12Le travail de Kawamoto est certes le fruit d’une réflexion sur le résultat de la recherche de deux philosophes chiliens, mais la philosophie de la vie est un des domaines qui intéressent un nombre important de philosophes japonais. La première traduction de L’Évolution créatrice de Bergson remonte à 1913 et on en compte sept autres depuis lors [8]. D’ailleurs, Nishida publia en 1911 un article sur la durée pure de Bergson, et dans un de ses derniers textes intitulé « la vie » (1944-1945) [9] ses réflexions portent sur l’environnement et le corps et s’appuient entre autres sur Ravaisson et Bergson. Il écrit : « Notre vie consiste en ce qu’une forme s’entretient elle-même en vertu de la cohérence mutuelle entre organisme et milieu. Cela signifie simplement que la forme se détermine elle-même en vertu de l’auto-identité contradictoire entre sujet et milieu, espace et temps, ainsi qu’entre totalité et multiplicité individuelle. La vie ne se conçoit en aucun cas comme étant déterminée de manière mécaniste dans l’espace physique » [10]. Dans le texte de Kawamoto, nous trouvons écho de la pensée nishidienne de la vie. La phénoménologie de « la médiation transcendantale » que propose Yoshihiro Nitta (1929) est aussi une des sources importantes de Kawamoto.
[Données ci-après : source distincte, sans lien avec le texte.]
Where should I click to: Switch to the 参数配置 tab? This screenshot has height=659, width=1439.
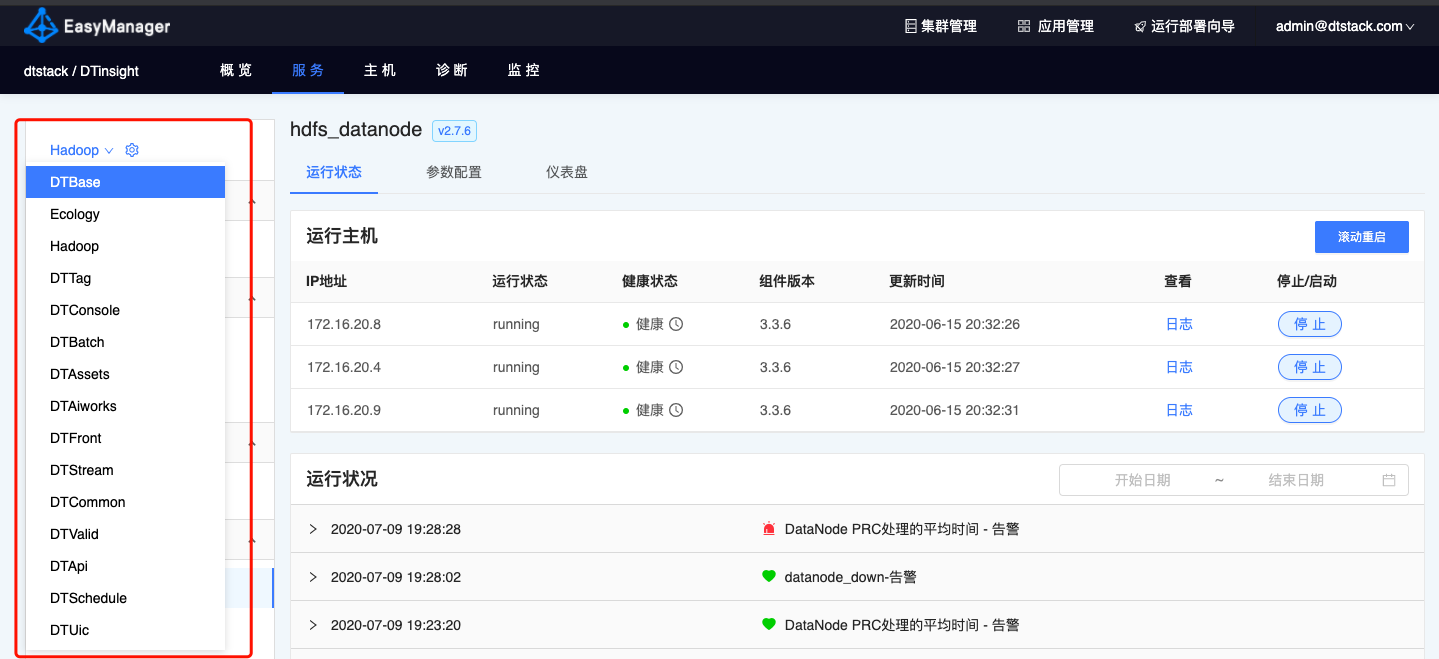[453, 172]
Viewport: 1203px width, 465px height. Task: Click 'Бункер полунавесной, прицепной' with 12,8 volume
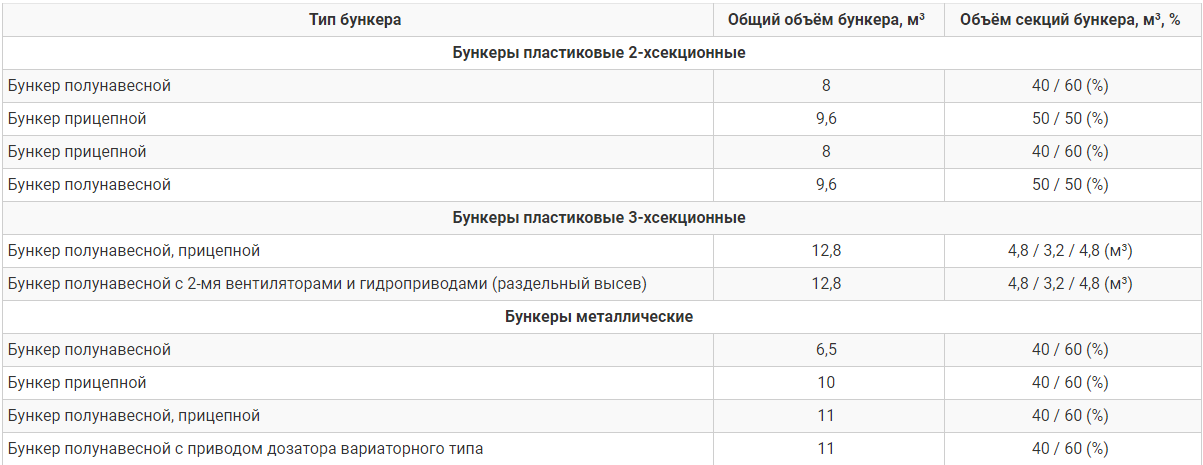[133, 251]
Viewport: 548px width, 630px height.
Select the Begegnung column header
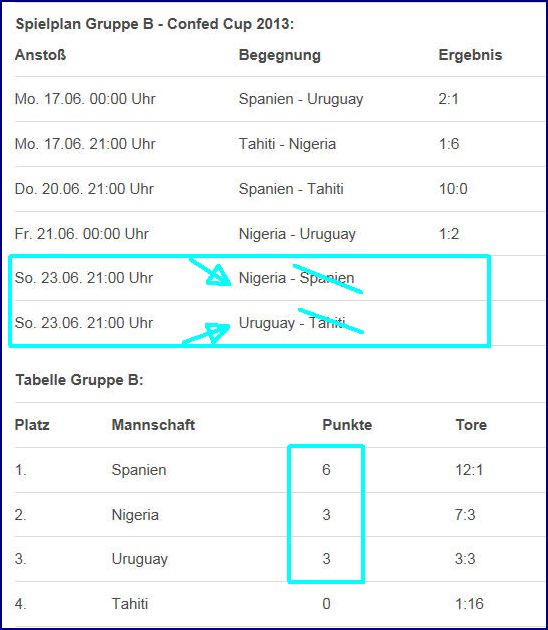(280, 55)
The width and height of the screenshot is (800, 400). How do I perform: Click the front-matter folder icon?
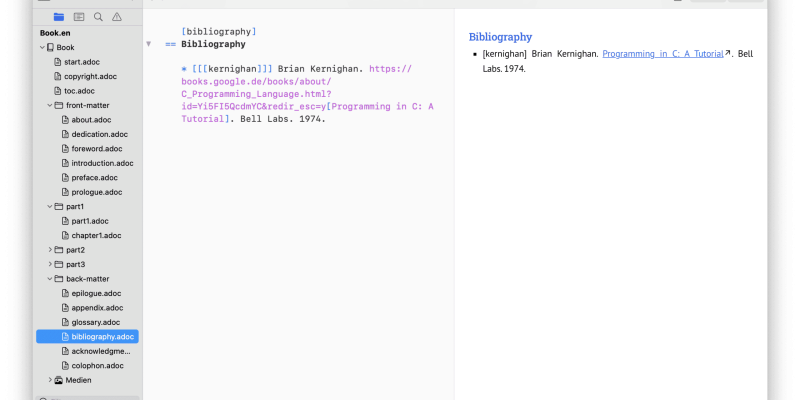click(x=59, y=105)
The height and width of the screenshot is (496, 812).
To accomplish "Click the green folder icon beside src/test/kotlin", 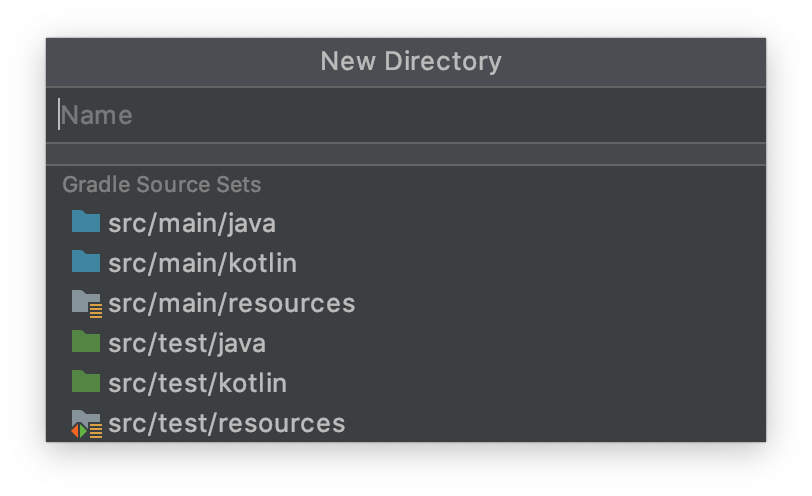I will click(x=86, y=382).
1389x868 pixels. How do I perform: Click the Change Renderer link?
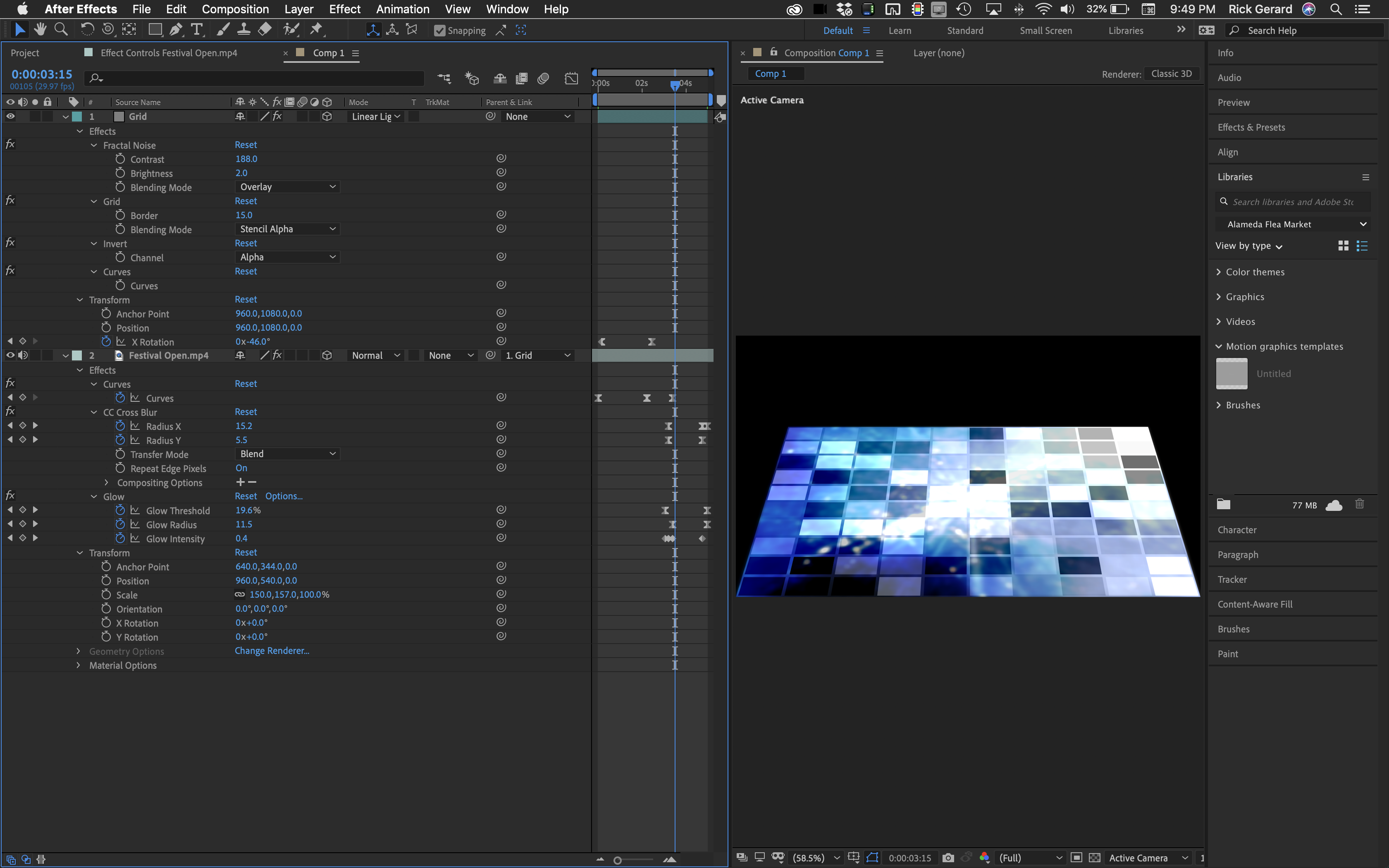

13Pour la question philosophique des rapports du corps et de l’âme, il faudrait mentionner Yasuo Yuasa (1925-2005) dont la pensée sur la nature et l’homme se situe non seulement par rapport aux textes de Descartes et de Carl Gustav Jung (1875-1961), mais aussi par rapport aux textes de médecine chinoise. Selon lui, la nature est un macrocosme vivant à l’intérieur duquel vit l’homme, qui est lui-même un microcosme réceptif en corrélation avec elle [11].
14À propos du travail de Tatsuo Inoue, notons d’abord que, pendant la période ultranationaliste (1937-1945), la lecture de textes écrits en une langue européenne pouvait être un motif d’arrestation. Certains philosophes avaient ainsi perdu leur poste, voire leur vie. Après 1945, la liberté d’expression et de pensée semble rétablie, mais en réalité ni philosophie ni dissertation argumentative ne sont enseignées dans le secondaire ; l’esprit dialectique et critique, et la méthode de la réflexion philosophique sont loin d’être un acquis de la conscience collective. La majorité du peuple n’a jamais suivi l’éducation permettant d’acquérir la capacité de réfléchir sur les concepts de liberté, de justice, de droit ou encore de l’autre. L’idée de l’universel n’est presque jamais abordée dans la scolarité obligatoire. Certes, le Japon a réussi son développement économique des années 1960 à 1980, mais a-t-il réussi à créer des citoyens qui pensent par eux-mêmes ? Dans ce contexte, le travail de Inoue apporte à la société une perspective nouvelle et certainement juste.
15Pour compléter le tableau du contexte philosophique du xxe siècle, surtout en ce qui concerne la période d’après 1945, il faudrait ajouter encore quelques noms, ceux de certains représentants des domaines significatifs de la philosophie de langage, de la psychiatrie et de l’environnement.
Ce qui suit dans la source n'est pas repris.